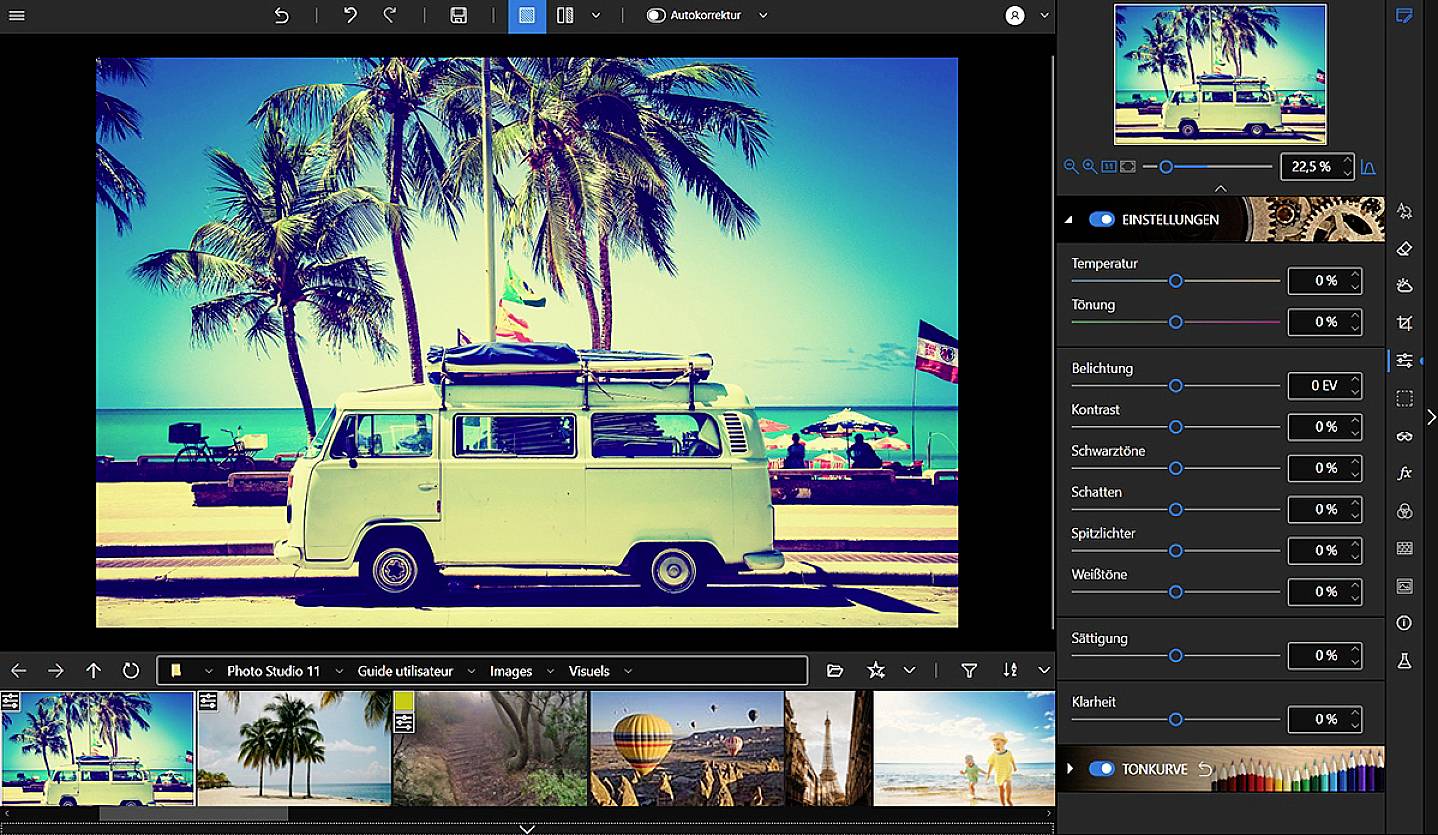Image resolution: width=1438 pixels, height=835 pixels.
Task: Open the fx effects panel
Action: click(1404, 473)
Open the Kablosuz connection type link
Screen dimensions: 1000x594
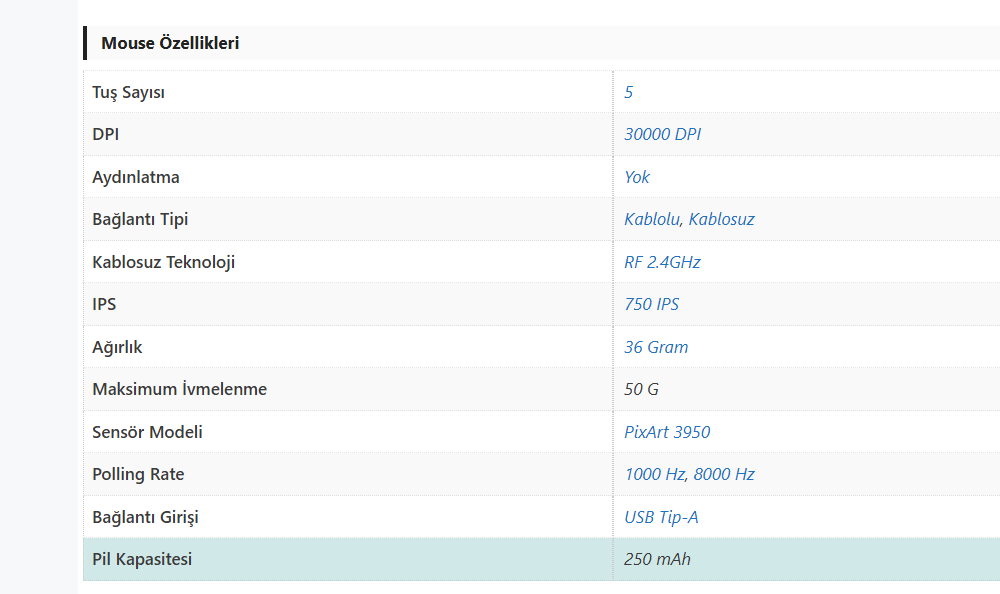tap(721, 219)
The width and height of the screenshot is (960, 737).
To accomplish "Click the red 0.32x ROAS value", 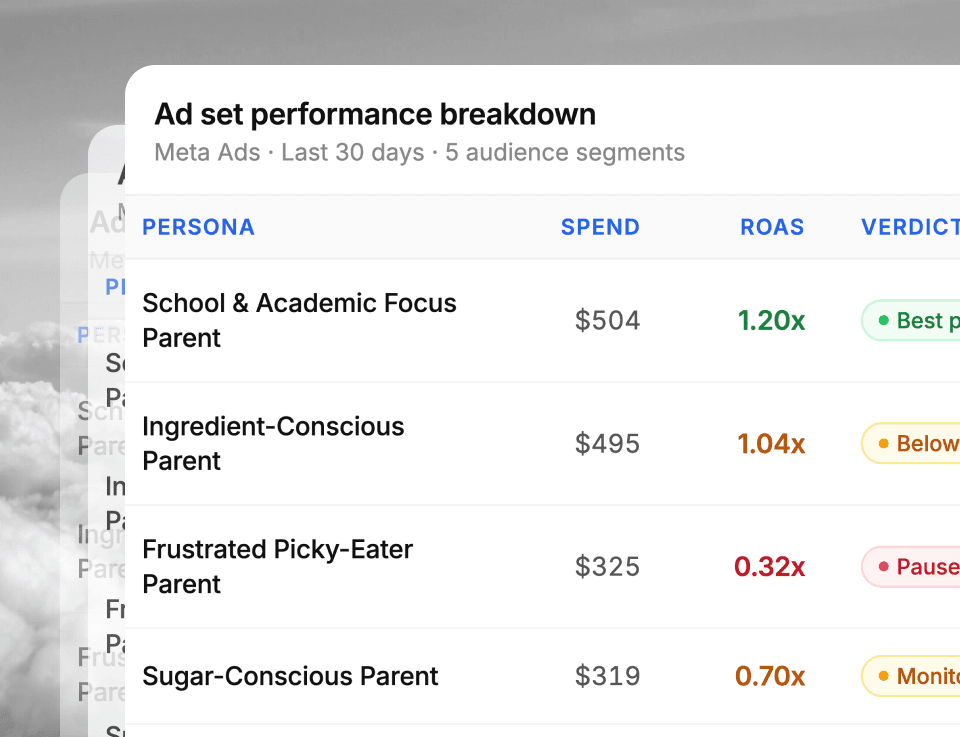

(Task objective):
Each line from the one that holds "The width and" through the final line of the data must be retyped exactly; the pictures must not appear.

(Output for this exercise):
The width and height of the screenshot is (960, 737).
To accomplish "Click the red 0.32x ROAS value", 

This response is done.